Write out, exactly and in full, the line where "You are a GUI" appears together with all lines that follow it in the entries below. Do not include pictures.

━━━━━━━━━━━━━━━━

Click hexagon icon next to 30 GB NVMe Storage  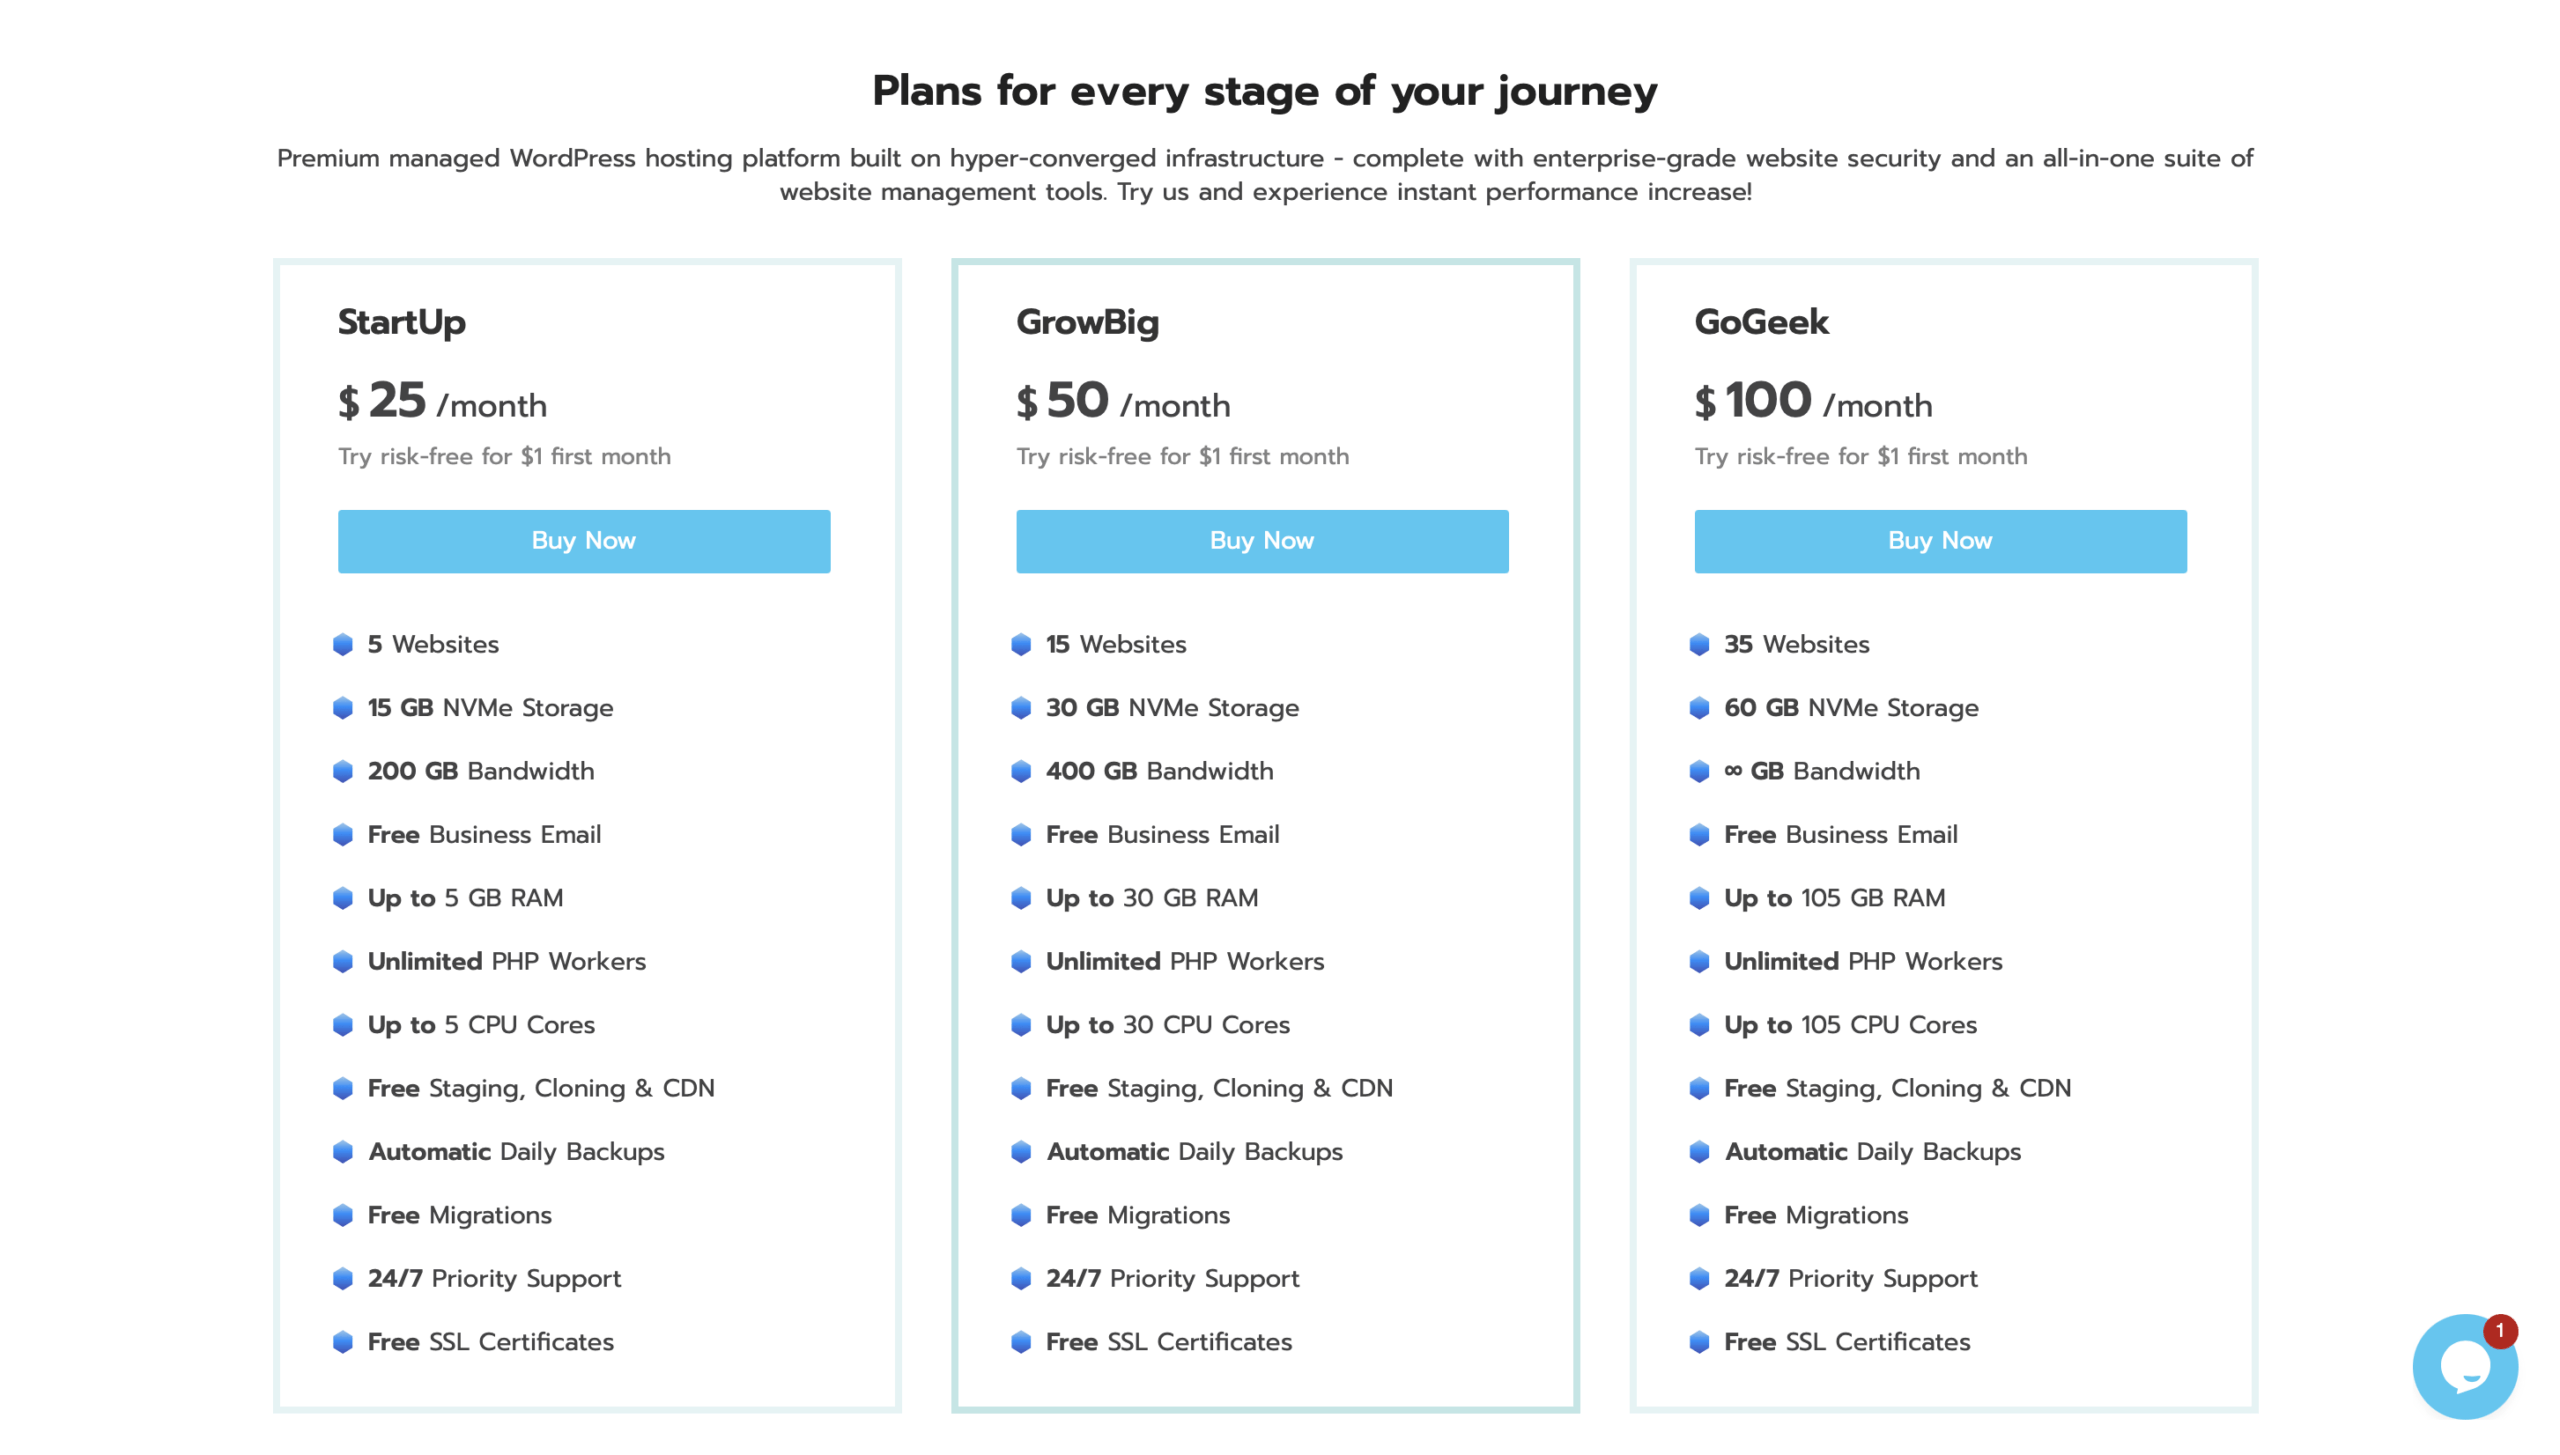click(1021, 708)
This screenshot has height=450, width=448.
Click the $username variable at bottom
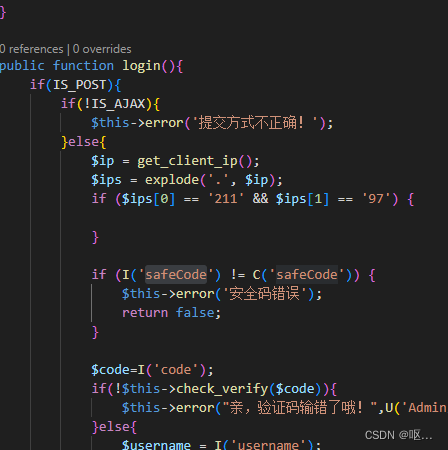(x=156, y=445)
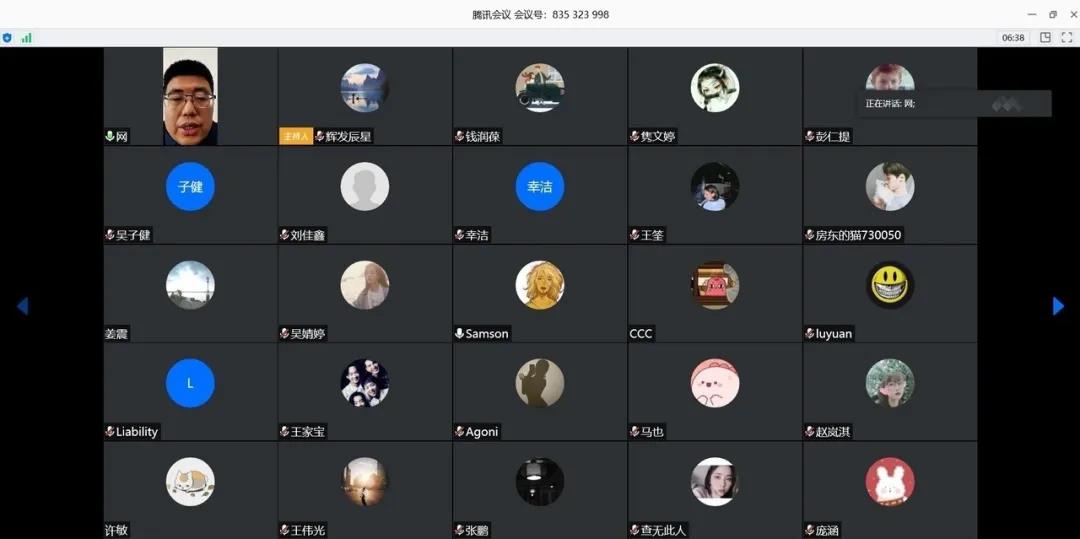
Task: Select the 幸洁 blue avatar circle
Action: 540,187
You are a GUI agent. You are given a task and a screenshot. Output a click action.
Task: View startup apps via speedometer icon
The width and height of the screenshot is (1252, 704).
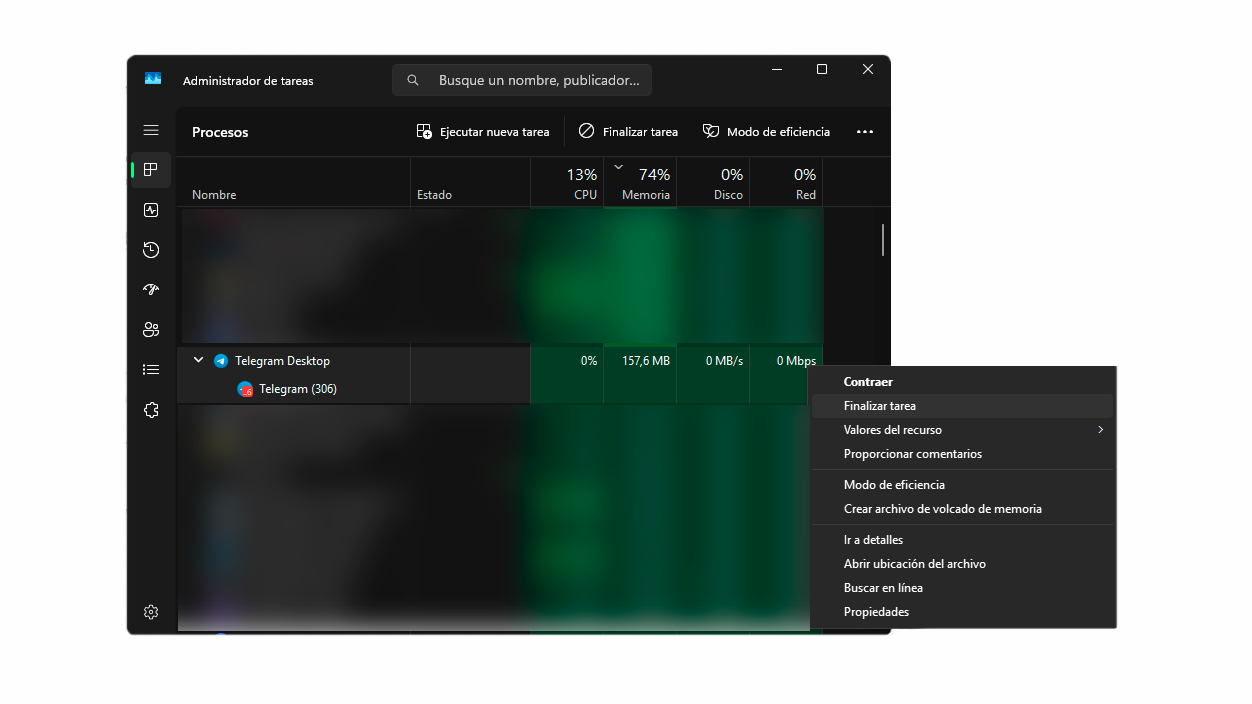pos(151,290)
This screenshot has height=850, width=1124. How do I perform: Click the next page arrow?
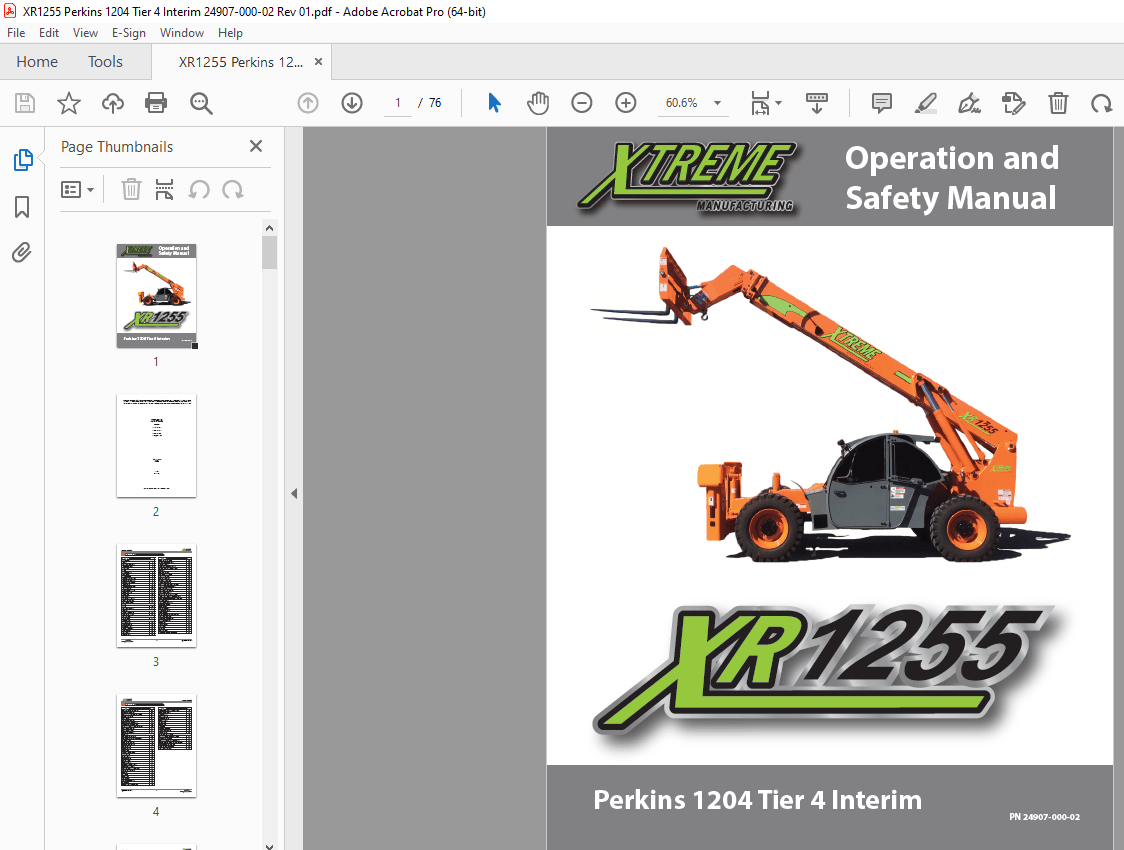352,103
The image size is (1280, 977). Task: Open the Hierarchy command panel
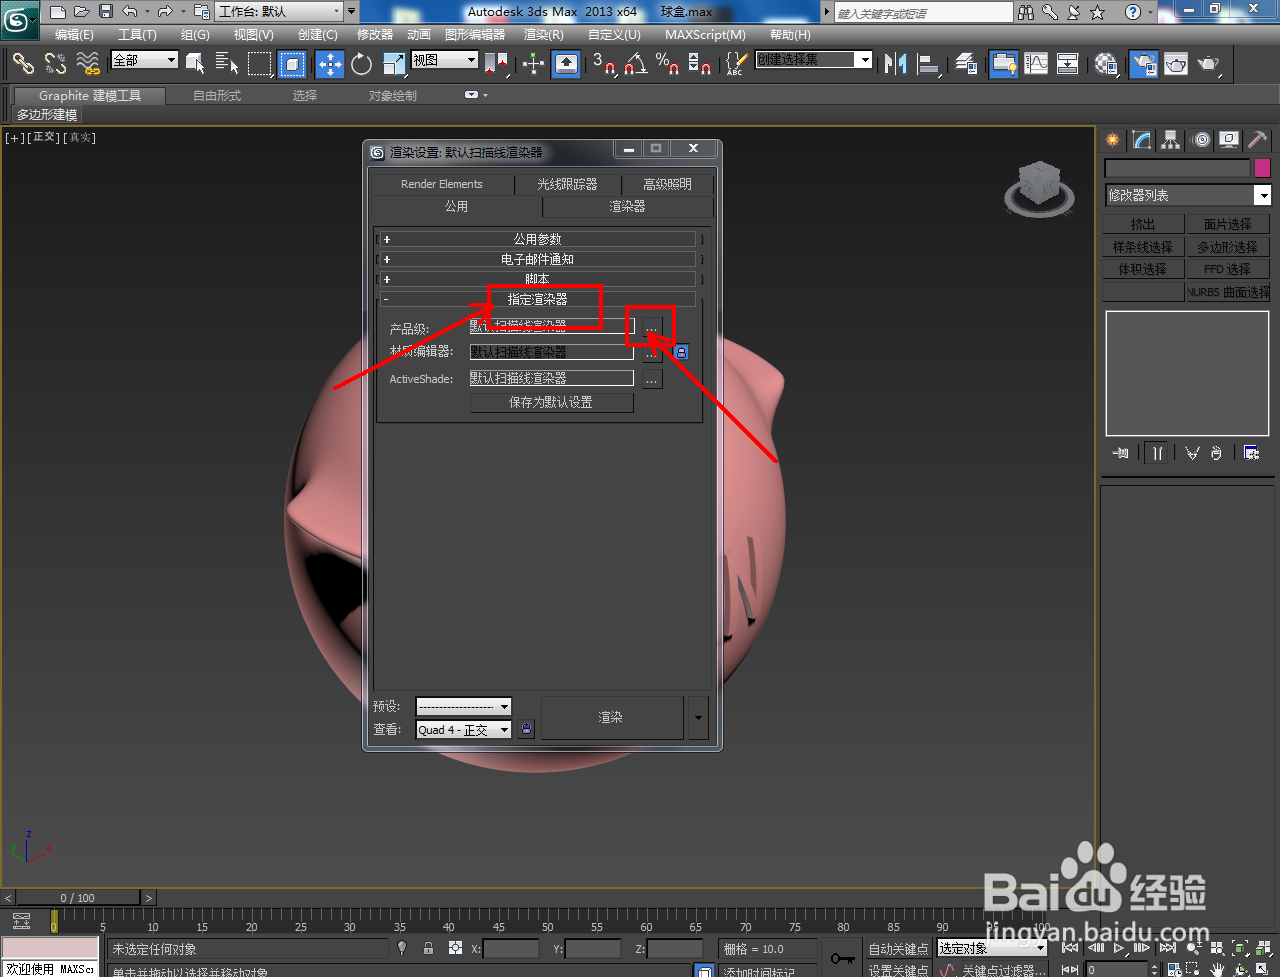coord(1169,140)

━━━━━━━━━━━━━━━━

Response to the exercise:
You are a GUI agent. You are given a task and a screenshot. Output a click action.
Task: View startup apps via speedometer icon
The width and height of the screenshot is (1252, 704).
pos(151,290)
This screenshot has height=850, width=1124. How do I perform: Click the next page arrow?
352,103
The image size is (1280, 977). Task: Open the Hierarchy command panel
coord(1169,140)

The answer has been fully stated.